What logo format should I use?
PNG at 200×60px, saved at 2x DPR (source 400×120px), transparent background. WebP works and is smaller but older browsers (including some corporate IE11 holdouts still hitting admin) don’t render it. SVG works if you trust your source — WordPress restricts SVG uploads by default; if you upload via SFTP it’s fine. Always include transparent background so it works on any login page colour.
Will this override 2FA plugins’ styling?
The CSS styles the container and form card, which 2FA plugins render their extra fields inside. Most 2FA plugins (Two Factor, Duo, WordFence 2FA, Aioseo Login) honour the parent form styling and look good by default. If a specific plugin’s 2FA screen looks off, add extra selectors targeting that plugin’s specific classes — inspect the element and extend the CSS.
Can I use different logos for different multisite sites?
Yes. Wrap the logo URL in a conditional: $logo = is_main_site() ? '/wp-content/uploads/main-logo.png' : '/wp-content/uploads/' . get_current_blog_id() . '-logo.png';. Each subsite can then use its own file. Or store the logo URL as a site option and read it via get_option() for user-configurable per-site branding.

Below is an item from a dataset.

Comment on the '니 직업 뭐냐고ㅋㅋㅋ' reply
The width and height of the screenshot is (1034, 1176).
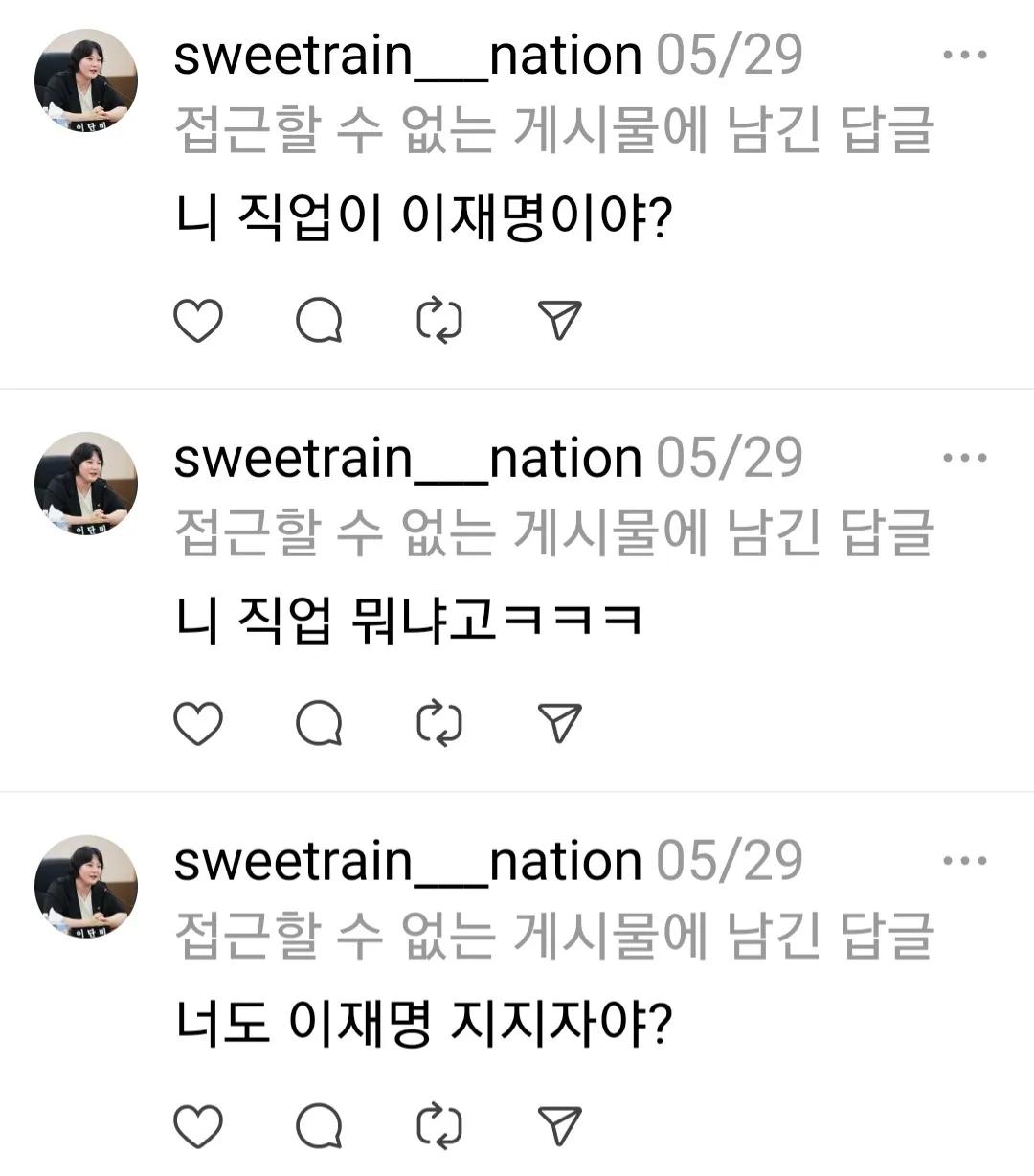pyautogui.click(x=319, y=723)
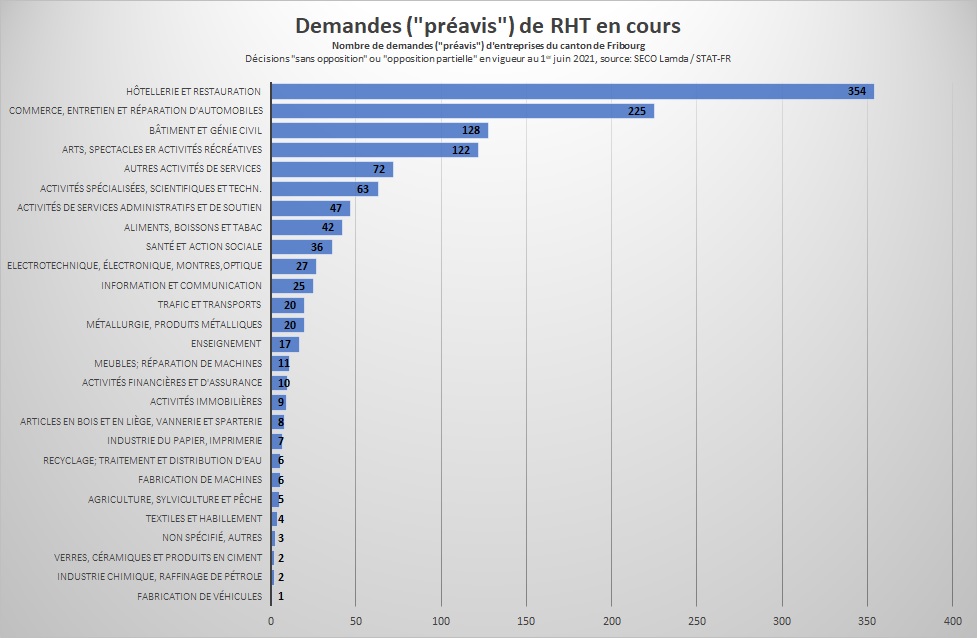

What about the ‘Back to Site Name’ link below the login form?
It uses the site name from WordPress general settings. Change Settings → General → Site Title and the link updates automatically. To change the link destination, filter login_backtoblog_url — not in the minimal snippet above, but available.
Will this survive a WordPress core update?
Yes — the mu-plugin lives in wp-content/mu-plugins/ which WordPress never touches. The filters target stable WordPress hooks that have existed since WordPress 3.0+ and show no signs of changing. Tested through every WP major from 5.0 to 6.9.
Can I add a background image instead of a flat colour?
Yes. Change body.login { background: #f9fafb; } to body.login { background: url('/wp-content/uploads/login-bg.jpg') center / cover no-repeat #f9fafb; }. Keep the fallback colour in case the image fails to load. A subtle gradient or a blurred brand photo works well; loud full-colour images compete with the form for attention.
How does this compare to the Functionalities plugin approach?
Same code under the hood — the Functionalities plugin just wraps it with an admin UI that lets non-developers upload a logo and pick colours from a colour picker. The raw mu-plugin is right when you prefer config-in-code (versioned in Git, applied the same across staging and production). The plugin UI is right for sites where the end client occasionally wants to tweak the logo themselves.
Can I A/B test two different login page designs?
Yes, but probably shouldn’t. The login page sees admin traffic and bot traffic — neither of which is a good sample for design-testing decisions. A/B test public-facing pages where conversion matters. Login page design is about brand consistency, not conversion optimisation.
What if my host puts a security plugin in front of wp-login that overrides my styles?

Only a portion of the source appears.